Ontwerpbesluit met nota van toelichting houdende uitvoering van richtlijn 1999/30/EG van de Raad van de Europese Unie van 22 april 1999, betreffende grenswaarden voor zwaveldioxide, stikstofdioxide en stikstofoxiden, zwevende deeltjes en lood in de lucht (PbEG L 163) en richtlijn 96/62/EG van de Raad van de Europese Unie van 27 september 1996 inzake de beoordeling en het beheer van de luchtkwaliteit (PbEG L 296).


Volledige tekst

Ontwerpbesluit met nota van toelichting houdende uitvoering van richtlijn 1999/30/EG van de Raad van de Europese Unie van 22 april 1999, betreffende grenswaarden voor zwaveldioxide, stikstofdioxide en stikstofoxiden, zwevende deeltjes en lood in de lucht (PbEG L 163) en richtlijn 96/62/EG van de Raad van de Europese Unie van 27 september 1996 inzake de beoordeling en het beheer van de luchtkwaliteit (PbEG L 296).
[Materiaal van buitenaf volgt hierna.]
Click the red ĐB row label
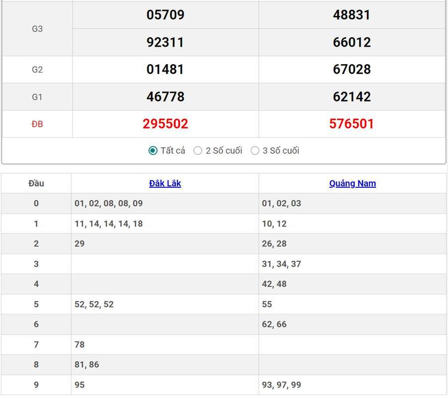[37, 124]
Bij Kabinetsmissive van 26 februari 2001, no.01.000986, heeft Uwe Majesteit, op voordracht van de Minister van Volkshuisvesting, Ruimtelijke Ordening en Milieubeheer, bij de Raad van State ter overweging aanhangig gemaakt het ontwerpbesluit met nota van toelichting houdende uitvoering van richtlijn 1999/30/EG van de Raad van de Europese Unie van 22 april 1999, betreffende grenswaarden voor zwaveldioxide, stikstofdioxide en stikstofoxiden, zwevende deeltjes en lood in de lucht (PbEG L 163) en richtlijn 96/62/EG van de Raad van de Europese Unie van 27 september 1996 inzake de beoordeling en het beheer van de luchtkwaliteit (PbEG L 296).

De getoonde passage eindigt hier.